→ **Material provided**:

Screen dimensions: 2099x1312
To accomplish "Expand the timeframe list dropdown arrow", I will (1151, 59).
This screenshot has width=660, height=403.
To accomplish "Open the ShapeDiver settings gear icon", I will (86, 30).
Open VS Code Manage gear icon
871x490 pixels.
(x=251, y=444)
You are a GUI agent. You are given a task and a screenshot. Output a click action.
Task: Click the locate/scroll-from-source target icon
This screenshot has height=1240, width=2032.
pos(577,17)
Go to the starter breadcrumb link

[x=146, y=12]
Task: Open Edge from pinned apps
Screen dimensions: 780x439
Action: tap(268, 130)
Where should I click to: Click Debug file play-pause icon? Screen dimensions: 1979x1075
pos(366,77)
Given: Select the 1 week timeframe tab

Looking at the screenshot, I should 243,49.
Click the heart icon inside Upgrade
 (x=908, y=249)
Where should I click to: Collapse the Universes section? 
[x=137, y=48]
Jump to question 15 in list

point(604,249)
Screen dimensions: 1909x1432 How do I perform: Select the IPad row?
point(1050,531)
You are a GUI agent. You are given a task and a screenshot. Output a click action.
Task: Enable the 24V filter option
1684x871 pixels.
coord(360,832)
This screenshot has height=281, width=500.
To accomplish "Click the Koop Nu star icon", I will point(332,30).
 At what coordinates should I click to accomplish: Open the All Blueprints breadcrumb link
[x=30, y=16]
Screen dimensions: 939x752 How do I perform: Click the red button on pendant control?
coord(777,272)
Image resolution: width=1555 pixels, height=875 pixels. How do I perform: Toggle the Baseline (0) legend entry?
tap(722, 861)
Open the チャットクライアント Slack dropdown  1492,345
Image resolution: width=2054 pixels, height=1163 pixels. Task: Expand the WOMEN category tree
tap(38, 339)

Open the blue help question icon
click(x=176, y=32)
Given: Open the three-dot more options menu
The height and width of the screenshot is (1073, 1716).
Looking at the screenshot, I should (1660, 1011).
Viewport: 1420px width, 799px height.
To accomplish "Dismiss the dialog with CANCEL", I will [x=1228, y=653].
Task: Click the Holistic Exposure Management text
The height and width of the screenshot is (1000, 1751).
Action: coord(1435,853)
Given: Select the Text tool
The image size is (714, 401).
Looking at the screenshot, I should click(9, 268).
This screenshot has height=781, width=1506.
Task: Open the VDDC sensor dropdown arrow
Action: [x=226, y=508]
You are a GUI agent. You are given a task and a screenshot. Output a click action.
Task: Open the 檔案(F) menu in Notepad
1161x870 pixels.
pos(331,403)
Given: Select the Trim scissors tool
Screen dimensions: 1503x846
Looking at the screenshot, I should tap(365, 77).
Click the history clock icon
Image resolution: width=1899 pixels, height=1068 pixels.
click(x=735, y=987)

→ **Description of the task**: Please say how many lines in the records above contain the word "menu". Give the number alone.

→ **Exercise output**: 2